## AIM OF THE EXERCISE:
Can you give the lines of the records below, starting at the beginning and ending at the line containing "admin-sidebar: Dashboard Posts All Posts Add New Catego… is", as a Markdown table with the columns Row and Entry, leaving out blank lines? Omit the pictures from your answer.

Stored dataset items
=== Section Start ===
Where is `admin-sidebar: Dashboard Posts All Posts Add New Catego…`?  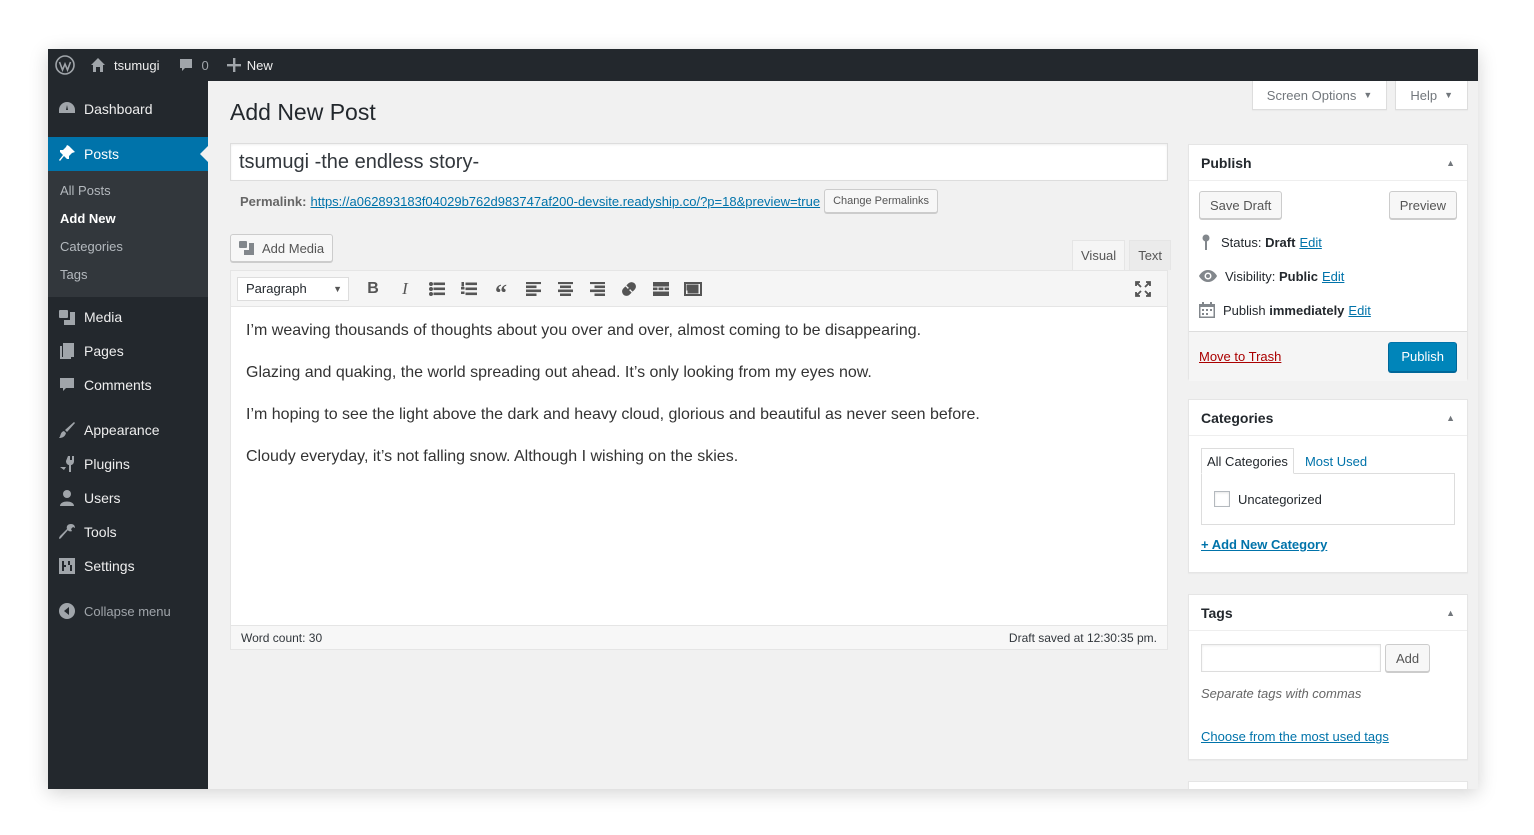
admin-sidebar: Dashboard Posts All Posts Add New Catego… is located at coordinates (128, 435).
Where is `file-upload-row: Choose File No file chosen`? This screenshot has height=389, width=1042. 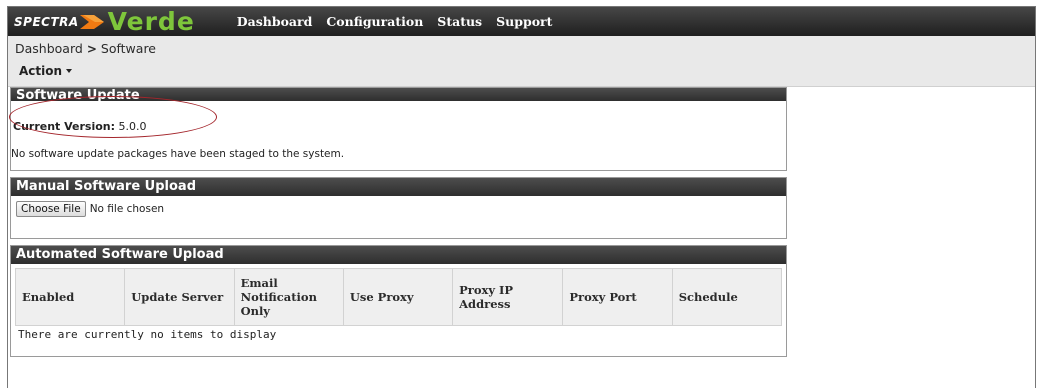 file-upload-row: Choose File No file chosen is located at coordinates (90, 209).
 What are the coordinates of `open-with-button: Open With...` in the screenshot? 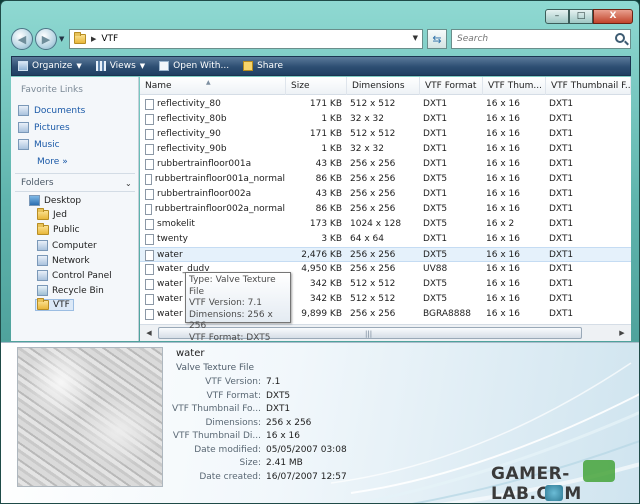 It's located at (194, 66).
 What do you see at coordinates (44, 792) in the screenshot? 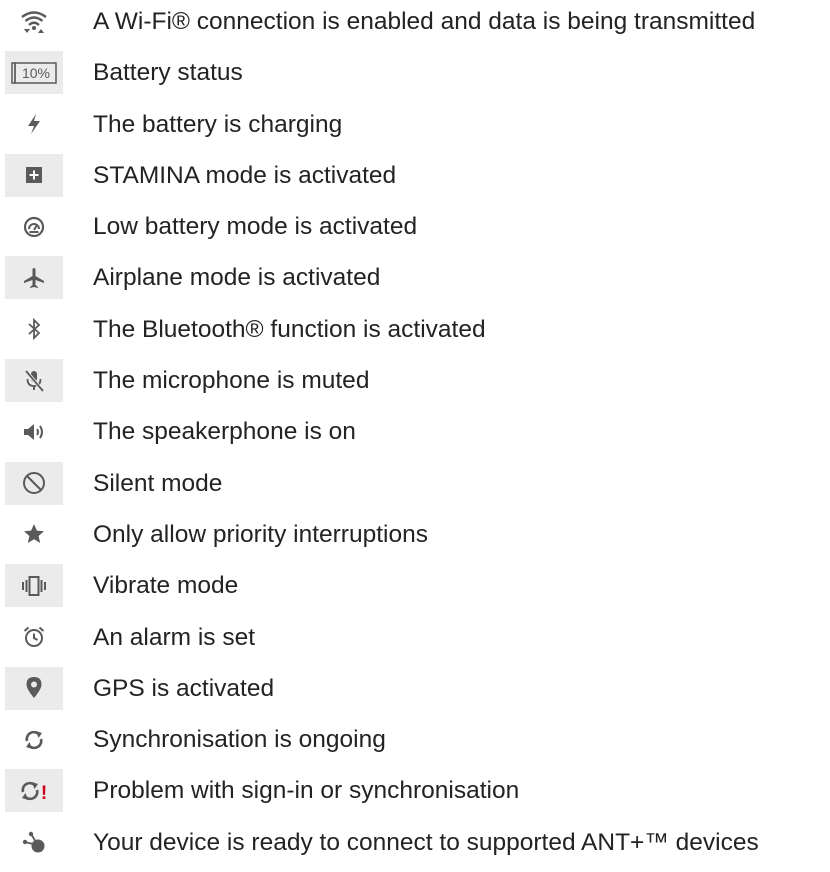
=== Section End ===
## WRITTEN SOLUTION:
| Row | Entry |
|---|---|
| 1 | Where is `admin-sidebar: Dashboard Posts All Posts Add New Catego…`?   |
| 2 | admin-sidebar: Dashboard Posts All Posts Add New Catego… is located at coordinates (128, 435). |